[[ PROVIDED RECORDS open ]]
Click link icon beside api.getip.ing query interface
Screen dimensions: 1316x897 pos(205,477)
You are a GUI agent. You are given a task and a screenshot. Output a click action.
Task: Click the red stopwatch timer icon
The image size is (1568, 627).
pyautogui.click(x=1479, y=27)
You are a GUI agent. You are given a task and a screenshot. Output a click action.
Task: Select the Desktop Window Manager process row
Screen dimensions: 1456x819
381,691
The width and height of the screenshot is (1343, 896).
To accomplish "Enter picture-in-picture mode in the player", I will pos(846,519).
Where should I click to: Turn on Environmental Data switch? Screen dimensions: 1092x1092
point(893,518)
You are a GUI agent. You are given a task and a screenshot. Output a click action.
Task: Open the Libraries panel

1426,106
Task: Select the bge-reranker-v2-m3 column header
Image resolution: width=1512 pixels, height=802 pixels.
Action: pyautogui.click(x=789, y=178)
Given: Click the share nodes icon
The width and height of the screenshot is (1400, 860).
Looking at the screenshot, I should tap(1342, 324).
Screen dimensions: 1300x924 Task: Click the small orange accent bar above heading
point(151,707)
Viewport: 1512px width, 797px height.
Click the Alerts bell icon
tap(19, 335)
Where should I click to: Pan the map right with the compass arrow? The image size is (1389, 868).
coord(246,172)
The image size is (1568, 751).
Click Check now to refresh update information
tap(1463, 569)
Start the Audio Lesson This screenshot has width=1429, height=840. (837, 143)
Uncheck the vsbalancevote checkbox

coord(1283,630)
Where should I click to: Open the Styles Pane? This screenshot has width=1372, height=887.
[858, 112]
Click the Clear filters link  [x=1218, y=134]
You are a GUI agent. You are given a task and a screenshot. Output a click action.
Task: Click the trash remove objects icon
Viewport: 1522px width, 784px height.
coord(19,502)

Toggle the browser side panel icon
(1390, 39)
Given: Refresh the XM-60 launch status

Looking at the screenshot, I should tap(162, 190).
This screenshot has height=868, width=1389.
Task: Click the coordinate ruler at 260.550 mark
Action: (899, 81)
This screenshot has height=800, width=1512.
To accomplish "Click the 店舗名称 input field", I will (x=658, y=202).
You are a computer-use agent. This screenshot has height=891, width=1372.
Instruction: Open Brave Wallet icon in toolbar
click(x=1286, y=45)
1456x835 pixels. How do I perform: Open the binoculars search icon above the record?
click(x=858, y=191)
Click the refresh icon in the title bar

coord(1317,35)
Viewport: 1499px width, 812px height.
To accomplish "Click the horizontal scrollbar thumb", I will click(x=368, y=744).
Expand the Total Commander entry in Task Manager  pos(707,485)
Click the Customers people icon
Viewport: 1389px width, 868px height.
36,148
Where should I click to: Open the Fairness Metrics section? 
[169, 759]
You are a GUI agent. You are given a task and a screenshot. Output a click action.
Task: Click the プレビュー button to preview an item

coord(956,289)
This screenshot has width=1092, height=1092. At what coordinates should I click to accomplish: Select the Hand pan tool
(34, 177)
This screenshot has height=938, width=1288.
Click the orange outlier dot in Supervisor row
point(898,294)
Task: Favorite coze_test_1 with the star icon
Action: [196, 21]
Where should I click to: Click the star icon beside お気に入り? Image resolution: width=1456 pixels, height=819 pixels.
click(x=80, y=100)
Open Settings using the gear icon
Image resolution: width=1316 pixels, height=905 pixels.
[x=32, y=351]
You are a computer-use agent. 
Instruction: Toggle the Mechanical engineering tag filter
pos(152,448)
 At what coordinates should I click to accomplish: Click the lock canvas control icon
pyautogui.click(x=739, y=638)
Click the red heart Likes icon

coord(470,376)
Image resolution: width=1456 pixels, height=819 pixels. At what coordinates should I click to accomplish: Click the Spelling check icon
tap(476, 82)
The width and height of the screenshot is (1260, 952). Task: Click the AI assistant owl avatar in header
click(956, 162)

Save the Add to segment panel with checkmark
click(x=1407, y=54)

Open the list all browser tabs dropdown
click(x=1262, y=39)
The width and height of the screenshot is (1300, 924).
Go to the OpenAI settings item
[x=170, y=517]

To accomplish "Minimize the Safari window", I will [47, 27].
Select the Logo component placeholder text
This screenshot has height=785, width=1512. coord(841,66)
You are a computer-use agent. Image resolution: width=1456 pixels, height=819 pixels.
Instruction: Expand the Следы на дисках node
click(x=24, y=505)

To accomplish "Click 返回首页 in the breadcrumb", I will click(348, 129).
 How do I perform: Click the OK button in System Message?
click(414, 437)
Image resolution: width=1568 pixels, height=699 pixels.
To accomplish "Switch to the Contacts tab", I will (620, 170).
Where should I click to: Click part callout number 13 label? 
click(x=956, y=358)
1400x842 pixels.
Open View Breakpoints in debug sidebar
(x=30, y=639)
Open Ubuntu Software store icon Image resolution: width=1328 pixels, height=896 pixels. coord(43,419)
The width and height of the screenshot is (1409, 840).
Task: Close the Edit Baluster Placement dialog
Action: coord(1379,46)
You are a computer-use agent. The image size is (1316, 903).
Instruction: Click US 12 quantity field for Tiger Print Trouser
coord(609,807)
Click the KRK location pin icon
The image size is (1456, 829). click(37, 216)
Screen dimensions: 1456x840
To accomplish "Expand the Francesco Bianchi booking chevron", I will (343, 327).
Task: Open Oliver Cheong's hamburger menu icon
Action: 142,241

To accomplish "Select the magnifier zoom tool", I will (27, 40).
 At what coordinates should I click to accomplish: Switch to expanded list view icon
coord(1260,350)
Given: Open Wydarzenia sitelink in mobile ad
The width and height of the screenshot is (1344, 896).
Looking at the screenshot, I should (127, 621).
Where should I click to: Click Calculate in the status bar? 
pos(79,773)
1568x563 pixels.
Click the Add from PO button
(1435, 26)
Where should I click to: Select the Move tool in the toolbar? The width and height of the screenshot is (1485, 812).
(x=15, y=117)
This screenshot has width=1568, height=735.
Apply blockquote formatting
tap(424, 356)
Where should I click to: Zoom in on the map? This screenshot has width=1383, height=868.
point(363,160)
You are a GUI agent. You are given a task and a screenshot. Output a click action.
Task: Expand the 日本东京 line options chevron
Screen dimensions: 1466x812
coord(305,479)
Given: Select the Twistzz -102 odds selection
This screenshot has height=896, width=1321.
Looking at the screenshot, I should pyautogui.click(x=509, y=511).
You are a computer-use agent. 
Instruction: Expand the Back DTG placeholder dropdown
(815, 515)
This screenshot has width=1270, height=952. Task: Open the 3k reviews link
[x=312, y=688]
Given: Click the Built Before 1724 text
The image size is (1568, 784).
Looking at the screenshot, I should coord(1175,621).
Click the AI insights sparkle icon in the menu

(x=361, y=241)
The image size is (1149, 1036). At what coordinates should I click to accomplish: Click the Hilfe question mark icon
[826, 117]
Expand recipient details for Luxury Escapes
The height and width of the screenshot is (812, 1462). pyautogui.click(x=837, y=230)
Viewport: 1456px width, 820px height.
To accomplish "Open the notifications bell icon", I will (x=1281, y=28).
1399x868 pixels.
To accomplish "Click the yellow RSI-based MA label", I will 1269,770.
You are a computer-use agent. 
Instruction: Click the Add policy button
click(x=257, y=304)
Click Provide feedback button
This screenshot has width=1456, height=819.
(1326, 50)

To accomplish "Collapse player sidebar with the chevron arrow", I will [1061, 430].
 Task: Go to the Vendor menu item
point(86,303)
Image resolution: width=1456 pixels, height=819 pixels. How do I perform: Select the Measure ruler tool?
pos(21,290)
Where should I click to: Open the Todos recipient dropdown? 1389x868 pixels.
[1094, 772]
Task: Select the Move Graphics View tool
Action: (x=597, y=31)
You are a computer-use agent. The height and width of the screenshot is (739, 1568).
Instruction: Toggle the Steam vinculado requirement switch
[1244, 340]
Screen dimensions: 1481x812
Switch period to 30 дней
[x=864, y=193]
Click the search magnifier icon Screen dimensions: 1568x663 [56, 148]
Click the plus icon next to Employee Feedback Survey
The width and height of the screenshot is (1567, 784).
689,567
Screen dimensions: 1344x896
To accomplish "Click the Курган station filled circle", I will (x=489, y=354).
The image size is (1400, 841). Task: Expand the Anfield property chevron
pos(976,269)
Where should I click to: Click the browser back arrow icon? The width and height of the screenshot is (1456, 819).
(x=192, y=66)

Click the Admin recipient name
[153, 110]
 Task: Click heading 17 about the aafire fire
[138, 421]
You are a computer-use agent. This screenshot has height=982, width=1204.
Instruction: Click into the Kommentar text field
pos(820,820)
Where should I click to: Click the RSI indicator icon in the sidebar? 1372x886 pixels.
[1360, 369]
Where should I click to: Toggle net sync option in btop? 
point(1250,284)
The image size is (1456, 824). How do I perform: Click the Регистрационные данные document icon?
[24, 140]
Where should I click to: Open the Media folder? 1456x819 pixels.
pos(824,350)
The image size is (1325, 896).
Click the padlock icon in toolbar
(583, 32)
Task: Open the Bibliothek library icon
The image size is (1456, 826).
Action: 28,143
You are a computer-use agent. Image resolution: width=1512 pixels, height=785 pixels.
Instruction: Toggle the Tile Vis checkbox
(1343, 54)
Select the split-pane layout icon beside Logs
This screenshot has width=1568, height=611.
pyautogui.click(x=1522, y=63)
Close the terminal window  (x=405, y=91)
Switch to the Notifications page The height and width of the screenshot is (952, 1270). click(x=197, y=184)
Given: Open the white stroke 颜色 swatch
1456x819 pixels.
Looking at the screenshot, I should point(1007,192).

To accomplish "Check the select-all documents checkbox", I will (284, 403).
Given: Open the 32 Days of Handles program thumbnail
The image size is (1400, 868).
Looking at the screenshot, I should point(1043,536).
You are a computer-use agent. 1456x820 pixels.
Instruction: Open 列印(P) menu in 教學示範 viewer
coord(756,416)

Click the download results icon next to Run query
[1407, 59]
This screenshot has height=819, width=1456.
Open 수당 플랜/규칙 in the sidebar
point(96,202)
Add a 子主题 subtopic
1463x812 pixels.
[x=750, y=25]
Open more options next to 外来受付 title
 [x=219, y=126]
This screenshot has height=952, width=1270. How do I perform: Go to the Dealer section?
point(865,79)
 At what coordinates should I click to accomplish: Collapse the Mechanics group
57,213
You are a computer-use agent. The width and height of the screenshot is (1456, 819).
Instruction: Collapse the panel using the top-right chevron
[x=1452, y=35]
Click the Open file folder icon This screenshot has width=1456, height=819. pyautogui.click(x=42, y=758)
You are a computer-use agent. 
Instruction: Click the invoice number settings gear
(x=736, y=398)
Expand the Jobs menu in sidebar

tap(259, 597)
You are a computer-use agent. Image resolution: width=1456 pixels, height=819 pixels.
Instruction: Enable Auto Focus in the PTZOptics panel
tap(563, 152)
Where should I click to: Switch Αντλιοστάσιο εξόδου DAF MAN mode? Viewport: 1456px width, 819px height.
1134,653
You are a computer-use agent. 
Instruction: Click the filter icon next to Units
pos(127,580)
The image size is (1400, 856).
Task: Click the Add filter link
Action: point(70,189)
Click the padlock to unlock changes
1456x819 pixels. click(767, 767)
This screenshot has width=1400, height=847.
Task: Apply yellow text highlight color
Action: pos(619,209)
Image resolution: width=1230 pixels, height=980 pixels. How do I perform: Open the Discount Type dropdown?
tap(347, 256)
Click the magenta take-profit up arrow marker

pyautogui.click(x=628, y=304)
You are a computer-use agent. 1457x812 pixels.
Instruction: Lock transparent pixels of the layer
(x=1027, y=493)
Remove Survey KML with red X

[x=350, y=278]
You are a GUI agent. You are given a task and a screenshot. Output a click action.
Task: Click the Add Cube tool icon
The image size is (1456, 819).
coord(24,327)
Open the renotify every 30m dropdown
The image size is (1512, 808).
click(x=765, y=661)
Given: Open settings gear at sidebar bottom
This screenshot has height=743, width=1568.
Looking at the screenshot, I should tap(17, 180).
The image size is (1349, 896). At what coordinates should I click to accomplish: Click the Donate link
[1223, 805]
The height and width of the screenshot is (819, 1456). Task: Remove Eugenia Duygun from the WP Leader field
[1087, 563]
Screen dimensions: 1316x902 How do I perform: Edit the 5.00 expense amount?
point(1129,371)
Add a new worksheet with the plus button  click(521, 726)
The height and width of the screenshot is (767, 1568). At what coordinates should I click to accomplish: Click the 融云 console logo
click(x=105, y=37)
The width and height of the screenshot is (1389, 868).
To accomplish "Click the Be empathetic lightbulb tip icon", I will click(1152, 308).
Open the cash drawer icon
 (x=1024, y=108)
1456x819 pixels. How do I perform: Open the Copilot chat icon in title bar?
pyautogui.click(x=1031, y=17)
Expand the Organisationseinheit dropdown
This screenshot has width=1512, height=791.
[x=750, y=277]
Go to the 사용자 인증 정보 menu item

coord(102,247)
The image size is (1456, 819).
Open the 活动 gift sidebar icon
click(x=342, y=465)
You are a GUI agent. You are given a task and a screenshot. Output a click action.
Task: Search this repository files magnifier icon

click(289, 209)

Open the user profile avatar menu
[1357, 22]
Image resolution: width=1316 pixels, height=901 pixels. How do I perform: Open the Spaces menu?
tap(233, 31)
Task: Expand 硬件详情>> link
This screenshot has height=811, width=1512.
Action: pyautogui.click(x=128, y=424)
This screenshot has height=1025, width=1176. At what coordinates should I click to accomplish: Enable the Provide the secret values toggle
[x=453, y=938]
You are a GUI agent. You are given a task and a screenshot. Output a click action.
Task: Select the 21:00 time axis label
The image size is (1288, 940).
[[ PROVIDED RECORDS closed ]]
Among the lines of the records, copy out each one that contains the word "player".

● SOLUTION FOR THIS TASK:
To accomplish "Enter picture-in-picture mode in the player", I will pos(846,519).
To accomplish "Collapse player sidebar with the chevron arrow", I will [1061, 430].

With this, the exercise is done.